Tenotomy immobilization as a model to investigate skeletal muscle fibrosis (with emphasis on Secreted frizzled-related protein 2).

Abstract

The pathological endpoint of congenital and senile myopathies is chronic muscle degeneration characterized by the atrophy of contractile elements, accompanied by fibrosis and fatty infiltration of the interstitium. Tenotomy is the release of preload that causes abrupt shortening of the muscle and models atrophy and fibrosis without prominent inflammatory response. Fibrosis in the skeletal muscle is known to be triggered by transforming growth factor (TGF)-β, which is activated by inflammatory events. As these were lacking, tenotomy provided an opportunity to investigate transcriptional events on a background without inflammation. An unbiased look at the transcriptome of tenotomy-immobilized soleus muscle revealed that the majority of the transcriptional changes took place in the first 4 wk.

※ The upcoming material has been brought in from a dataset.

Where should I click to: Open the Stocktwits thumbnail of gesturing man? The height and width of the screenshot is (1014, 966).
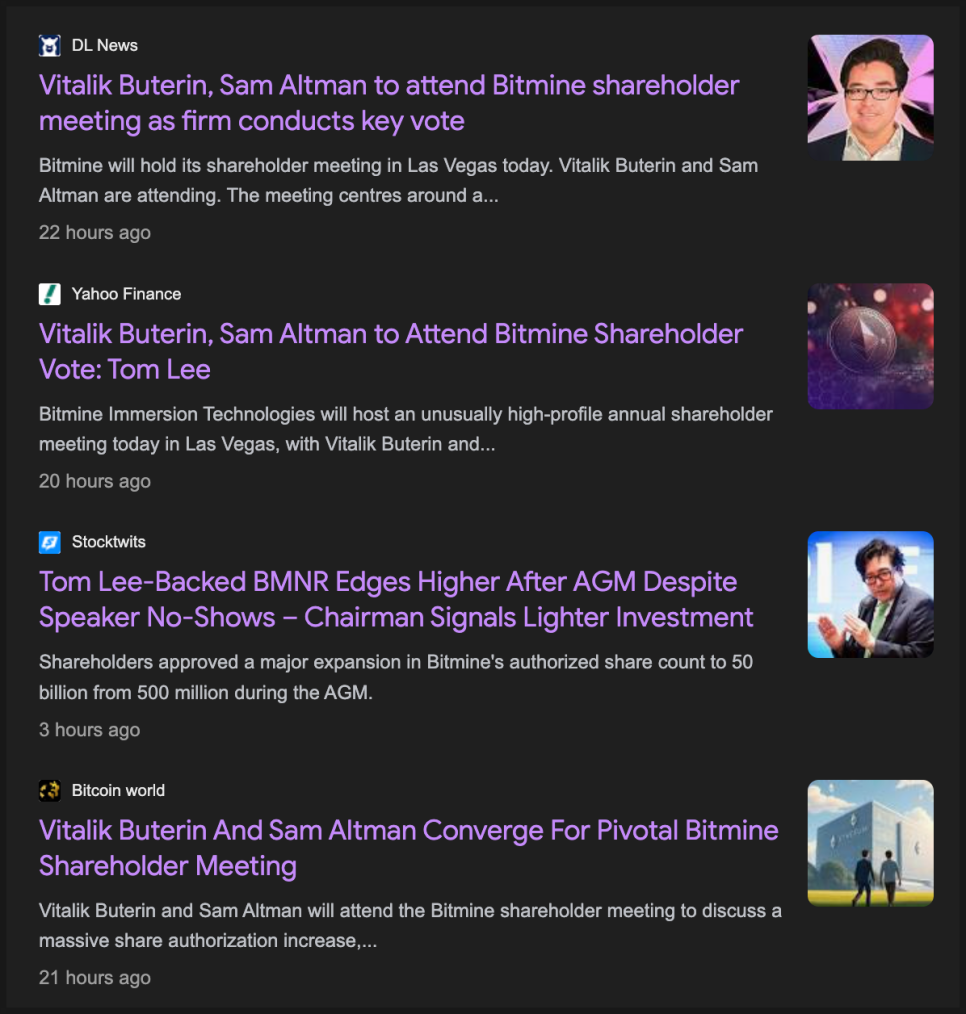(870, 594)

Regarding atrophy, proteasomal and lysosomal pathways were actively involved in accompanying cathepsins and calpains in the breakdown of the macromolecular contractile machinery. The transcriptome provided clear-cut evidence for the upregulation of collagens and several extracellular matrix components that define fibrotic remodeling of the skeletal muscle architecture as well as activation of the fibro-adipogenic precursors. Concomitantly, Sfrp2, a Wnt antagonist as well as a procollagen processor, accompanied fibrosis in skeletal muscle with an expression that was stringently confined to the slow-twitch fibers. An interpreted mechanistic scenario construed the kinetic events initiated through the abnormal shortening of the muscle fibers as enough to trigger the resident latent TGF-β in the extracellular matrix, leading to the activation of fibroadipogenic precursors. As in the heart, Sfrp2 shows itself to be a therapeutic target for the prevention of irreversible fibrosis in degenerative skeletal muscle conditions.